Design Superheater of Steam Boiler

Superheater is a device for producing superheated steam, typically a group of tubes exposed to heat through which steam is passed. Its purpose is to add additional heat to the steam. Thus a superheater is employed in the steam boiler to add additional energy into steam and raise its temperature. The function of superheater are increase the capacity of the steam boiler, eliminates erosion of the steam turbine, reduces steam consumption of the steam turbine.

Superheater is the tube banks that attain the highest temperatures in a steam boiler and consequently require the greatest care in the design, fabrication, and construction to ensure that the permissible metal temperatures are never exceeded.

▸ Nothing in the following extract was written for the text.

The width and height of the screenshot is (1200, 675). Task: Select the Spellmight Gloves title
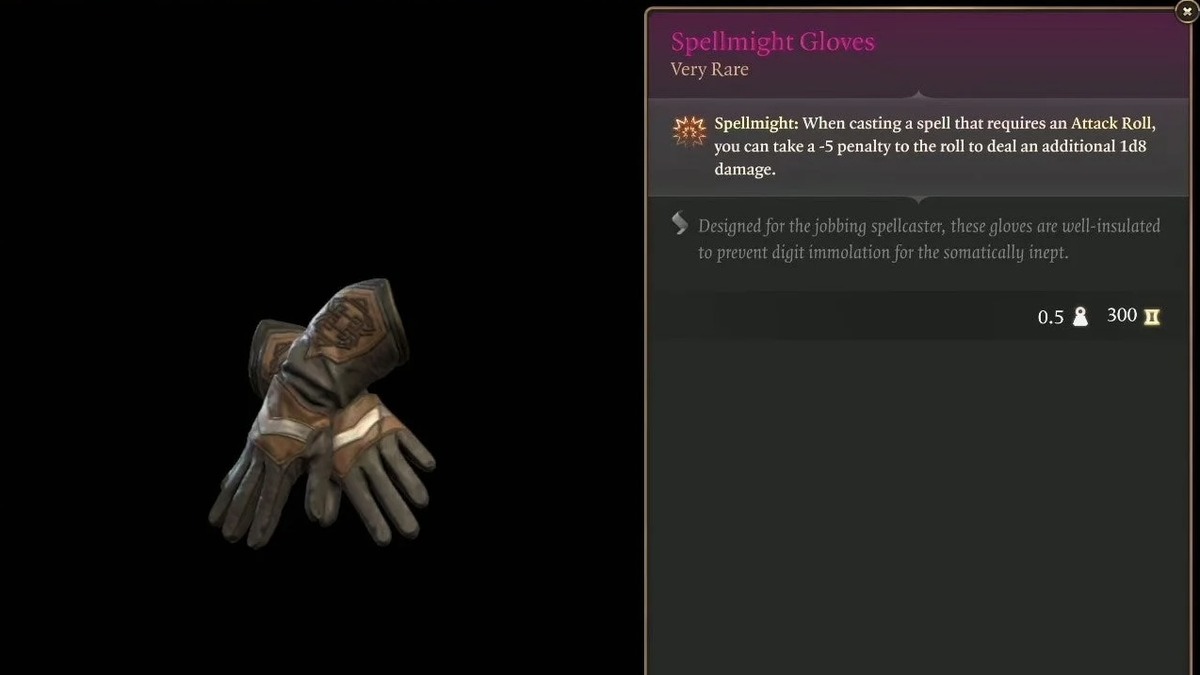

The final sections of superheater must be placed in the highest gas temperatures, which calls for adopting the most appropriate high-temperature alloy for the tubing from considerations of metal temperatures, fouling due to ash compounds and corrosion due to salts in ash.

The most important aspects of the design of superheater are: uniform distribution of steam and gas across all the sections to minimize unbalance of flows, optimally high steam velocity in all the tubes to keep the metal temperatures as low as possible, and minimum steam pressure losses. Superheater pressure drop is normally limited to 8% of outlet pressure to reduce the pumping load.

The superheater is usually drainable along a single loop of an inverted U. As the required
superheat increases or a larger control range is desired, a double inverted U-type superheater may have to be adopted, making the heater nondrainable. The superheater in a package steam boiler is largely convective. The degree of control range is also not as large as in field-erected steam boilers. Occasionally, a loop is pushed into the furnace space to achieve higher temperature.